Work instruction
The expected result is the material below, reproduced exactly from its first line through the line containing "Task: Split the editor to the right".

Recorded information
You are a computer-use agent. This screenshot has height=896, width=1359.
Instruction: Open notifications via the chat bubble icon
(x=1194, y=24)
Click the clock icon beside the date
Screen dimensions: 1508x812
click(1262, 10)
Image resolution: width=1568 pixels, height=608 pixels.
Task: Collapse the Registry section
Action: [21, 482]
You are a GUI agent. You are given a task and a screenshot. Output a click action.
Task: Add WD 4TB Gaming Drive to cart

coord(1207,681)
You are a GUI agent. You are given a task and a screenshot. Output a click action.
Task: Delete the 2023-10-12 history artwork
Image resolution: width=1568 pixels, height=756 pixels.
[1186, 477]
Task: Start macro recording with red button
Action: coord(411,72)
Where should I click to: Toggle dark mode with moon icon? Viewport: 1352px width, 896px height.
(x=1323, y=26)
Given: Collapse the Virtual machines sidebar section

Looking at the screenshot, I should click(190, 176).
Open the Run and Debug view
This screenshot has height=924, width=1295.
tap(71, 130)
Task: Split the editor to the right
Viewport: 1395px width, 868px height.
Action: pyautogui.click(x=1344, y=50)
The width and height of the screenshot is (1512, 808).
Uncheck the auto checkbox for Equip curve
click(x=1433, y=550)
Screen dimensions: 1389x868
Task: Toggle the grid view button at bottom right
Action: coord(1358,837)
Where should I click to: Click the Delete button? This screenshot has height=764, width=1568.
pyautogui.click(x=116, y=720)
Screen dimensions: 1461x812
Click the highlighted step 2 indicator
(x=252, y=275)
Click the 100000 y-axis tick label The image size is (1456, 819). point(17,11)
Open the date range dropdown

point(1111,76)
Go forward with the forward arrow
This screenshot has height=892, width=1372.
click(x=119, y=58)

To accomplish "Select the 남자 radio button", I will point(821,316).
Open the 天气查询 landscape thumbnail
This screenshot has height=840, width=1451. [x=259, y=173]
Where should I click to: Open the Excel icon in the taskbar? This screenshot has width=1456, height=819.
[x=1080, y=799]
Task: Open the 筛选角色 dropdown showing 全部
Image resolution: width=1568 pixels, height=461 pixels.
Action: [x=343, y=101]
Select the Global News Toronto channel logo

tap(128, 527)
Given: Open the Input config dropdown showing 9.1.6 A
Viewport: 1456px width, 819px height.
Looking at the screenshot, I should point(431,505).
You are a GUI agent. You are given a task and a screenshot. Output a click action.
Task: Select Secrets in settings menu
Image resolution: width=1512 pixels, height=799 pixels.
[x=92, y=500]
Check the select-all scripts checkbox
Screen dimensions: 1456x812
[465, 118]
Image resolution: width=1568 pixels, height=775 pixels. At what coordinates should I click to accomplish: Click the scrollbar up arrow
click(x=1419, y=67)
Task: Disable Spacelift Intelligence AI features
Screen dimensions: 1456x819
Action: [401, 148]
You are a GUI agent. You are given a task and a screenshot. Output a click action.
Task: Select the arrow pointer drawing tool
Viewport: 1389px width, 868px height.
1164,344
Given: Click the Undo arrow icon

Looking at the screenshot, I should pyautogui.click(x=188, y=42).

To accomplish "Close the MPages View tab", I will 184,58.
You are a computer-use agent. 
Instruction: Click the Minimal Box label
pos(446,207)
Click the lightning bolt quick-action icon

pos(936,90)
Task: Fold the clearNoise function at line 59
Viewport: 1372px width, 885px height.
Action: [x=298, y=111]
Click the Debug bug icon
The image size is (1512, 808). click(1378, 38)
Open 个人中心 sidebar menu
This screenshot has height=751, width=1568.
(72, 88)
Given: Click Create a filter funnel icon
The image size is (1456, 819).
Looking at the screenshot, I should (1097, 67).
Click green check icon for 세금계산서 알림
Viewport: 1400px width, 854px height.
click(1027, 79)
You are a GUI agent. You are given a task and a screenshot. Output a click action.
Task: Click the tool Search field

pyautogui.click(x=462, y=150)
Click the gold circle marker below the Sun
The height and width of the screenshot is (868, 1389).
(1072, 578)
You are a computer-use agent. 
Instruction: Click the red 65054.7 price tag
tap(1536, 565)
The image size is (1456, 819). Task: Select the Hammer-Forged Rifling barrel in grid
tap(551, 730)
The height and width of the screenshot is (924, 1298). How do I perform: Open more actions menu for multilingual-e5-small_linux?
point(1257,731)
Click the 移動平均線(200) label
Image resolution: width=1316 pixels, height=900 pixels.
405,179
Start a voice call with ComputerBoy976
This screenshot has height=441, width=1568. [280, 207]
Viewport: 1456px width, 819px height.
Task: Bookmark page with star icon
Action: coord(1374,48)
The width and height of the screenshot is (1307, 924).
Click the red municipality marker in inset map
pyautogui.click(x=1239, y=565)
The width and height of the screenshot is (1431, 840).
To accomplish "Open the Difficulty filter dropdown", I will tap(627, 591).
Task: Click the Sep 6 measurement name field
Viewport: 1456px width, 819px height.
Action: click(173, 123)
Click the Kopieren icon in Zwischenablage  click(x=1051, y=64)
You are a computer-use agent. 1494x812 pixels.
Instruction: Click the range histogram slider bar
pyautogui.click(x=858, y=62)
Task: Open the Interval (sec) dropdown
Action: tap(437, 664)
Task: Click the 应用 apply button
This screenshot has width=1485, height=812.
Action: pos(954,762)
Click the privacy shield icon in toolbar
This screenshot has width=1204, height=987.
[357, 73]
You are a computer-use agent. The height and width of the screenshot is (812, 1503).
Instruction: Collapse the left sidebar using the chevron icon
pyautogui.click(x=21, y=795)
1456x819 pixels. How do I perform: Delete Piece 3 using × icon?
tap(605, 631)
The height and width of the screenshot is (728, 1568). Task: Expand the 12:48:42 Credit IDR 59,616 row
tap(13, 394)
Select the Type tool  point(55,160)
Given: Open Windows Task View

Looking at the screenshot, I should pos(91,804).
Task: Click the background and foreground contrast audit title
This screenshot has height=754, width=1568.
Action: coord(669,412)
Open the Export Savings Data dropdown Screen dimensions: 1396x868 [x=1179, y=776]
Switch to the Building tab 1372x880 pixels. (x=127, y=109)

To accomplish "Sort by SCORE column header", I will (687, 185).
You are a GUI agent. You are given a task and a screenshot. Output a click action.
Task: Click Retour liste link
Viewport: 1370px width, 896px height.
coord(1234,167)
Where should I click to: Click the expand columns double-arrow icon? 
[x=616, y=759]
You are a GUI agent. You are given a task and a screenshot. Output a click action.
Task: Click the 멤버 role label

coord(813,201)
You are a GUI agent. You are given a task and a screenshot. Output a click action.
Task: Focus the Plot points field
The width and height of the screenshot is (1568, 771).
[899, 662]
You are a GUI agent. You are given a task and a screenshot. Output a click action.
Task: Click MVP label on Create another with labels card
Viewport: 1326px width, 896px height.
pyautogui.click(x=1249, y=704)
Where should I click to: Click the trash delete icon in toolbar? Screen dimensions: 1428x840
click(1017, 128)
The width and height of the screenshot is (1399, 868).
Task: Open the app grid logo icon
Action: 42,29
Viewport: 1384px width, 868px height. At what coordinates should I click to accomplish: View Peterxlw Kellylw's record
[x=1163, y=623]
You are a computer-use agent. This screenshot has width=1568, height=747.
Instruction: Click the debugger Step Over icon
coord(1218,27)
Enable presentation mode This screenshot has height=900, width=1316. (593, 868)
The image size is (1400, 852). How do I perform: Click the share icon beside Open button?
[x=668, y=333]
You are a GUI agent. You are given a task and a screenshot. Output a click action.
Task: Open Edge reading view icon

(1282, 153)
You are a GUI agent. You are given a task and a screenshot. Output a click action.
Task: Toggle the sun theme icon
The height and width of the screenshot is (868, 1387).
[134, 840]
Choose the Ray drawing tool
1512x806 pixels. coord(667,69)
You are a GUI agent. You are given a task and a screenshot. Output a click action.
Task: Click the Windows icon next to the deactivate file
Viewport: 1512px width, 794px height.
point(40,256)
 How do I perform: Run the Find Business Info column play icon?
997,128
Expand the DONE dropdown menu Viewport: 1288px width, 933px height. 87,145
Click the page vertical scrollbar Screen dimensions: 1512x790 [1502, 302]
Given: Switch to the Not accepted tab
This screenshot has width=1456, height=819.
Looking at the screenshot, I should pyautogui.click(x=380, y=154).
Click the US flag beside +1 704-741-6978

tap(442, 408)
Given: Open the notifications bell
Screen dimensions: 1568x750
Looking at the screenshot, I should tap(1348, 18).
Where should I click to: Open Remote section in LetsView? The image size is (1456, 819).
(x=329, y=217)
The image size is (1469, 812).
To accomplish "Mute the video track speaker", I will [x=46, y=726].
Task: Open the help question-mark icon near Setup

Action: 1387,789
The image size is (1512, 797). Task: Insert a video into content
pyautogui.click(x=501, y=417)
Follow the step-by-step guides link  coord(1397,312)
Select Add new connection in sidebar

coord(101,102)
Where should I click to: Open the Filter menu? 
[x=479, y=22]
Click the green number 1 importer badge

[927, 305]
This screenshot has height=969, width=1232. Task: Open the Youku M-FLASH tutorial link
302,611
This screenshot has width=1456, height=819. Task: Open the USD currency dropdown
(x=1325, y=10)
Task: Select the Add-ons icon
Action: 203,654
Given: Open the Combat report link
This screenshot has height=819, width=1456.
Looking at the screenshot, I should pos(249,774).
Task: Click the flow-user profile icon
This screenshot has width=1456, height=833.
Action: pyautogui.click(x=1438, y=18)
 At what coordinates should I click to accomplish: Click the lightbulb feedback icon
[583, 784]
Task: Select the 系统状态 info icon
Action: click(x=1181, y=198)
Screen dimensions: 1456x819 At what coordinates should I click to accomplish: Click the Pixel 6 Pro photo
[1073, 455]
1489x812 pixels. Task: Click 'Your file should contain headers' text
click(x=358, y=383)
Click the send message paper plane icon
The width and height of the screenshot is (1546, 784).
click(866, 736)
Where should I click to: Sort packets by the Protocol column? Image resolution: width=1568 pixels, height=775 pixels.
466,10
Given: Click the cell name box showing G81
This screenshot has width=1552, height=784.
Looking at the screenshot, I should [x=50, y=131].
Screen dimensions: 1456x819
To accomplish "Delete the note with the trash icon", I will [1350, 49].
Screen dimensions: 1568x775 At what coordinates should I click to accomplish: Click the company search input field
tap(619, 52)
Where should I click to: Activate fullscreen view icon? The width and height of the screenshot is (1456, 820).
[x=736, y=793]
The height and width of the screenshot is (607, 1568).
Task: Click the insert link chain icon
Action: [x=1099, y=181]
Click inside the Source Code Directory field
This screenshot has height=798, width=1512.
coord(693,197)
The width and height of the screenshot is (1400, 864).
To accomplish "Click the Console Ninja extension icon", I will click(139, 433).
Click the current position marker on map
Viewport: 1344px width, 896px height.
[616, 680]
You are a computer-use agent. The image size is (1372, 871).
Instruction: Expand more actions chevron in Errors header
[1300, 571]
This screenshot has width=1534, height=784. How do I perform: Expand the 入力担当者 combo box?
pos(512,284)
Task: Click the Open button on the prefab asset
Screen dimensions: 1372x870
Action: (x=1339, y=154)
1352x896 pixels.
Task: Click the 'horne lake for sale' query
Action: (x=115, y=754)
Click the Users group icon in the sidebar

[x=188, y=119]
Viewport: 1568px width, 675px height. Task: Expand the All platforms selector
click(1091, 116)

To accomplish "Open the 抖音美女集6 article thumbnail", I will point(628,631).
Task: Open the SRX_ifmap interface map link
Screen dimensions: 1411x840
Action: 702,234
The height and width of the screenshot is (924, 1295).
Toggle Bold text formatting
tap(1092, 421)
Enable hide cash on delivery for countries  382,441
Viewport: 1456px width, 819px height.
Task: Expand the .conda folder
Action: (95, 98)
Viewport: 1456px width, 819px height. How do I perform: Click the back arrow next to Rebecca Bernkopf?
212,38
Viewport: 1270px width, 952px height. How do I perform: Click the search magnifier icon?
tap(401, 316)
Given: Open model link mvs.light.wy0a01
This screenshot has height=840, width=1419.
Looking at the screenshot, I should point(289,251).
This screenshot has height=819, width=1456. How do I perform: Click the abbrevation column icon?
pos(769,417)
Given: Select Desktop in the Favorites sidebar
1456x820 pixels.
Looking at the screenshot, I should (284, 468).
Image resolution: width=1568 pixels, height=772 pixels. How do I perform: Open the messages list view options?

Answer area
You are a computer-use agent. This screenshot has height=896, width=1359.
Instruction: Open notifications via the chat bubble icon
(x=1194, y=24)
Click the clock icon beside the date
Screen dimensions: 1508x812
click(1262, 10)
Image resolution: width=1568 pixels, height=608 pixels.
Task: Collapse the Registry section
Action: [21, 482]
You are a GUI agent. You are given a task and a screenshot. Output a click action.
Task: Add WD 4TB Gaming Drive to cart

coord(1207,681)
You are a GUI agent. You are given a task and a screenshot. Output a click action.
Task: Delete the 2023-10-12 history artwork
Image resolution: width=1568 pixels, height=756 pixels.
[1186, 477]
Task: Start macro recording with red button
Action: coord(411,72)
Where should I click to: Toggle dark mode with moon icon? Viewport: 1352px width, 896px height.
(x=1323, y=26)
Given: Collapse the Virtual machines sidebar section

Looking at the screenshot, I should click(190, 176).
Open the Run and Debug view
This screenshot has height=924, width=1295.
tap(71, 130)
Task: Split the editor to the right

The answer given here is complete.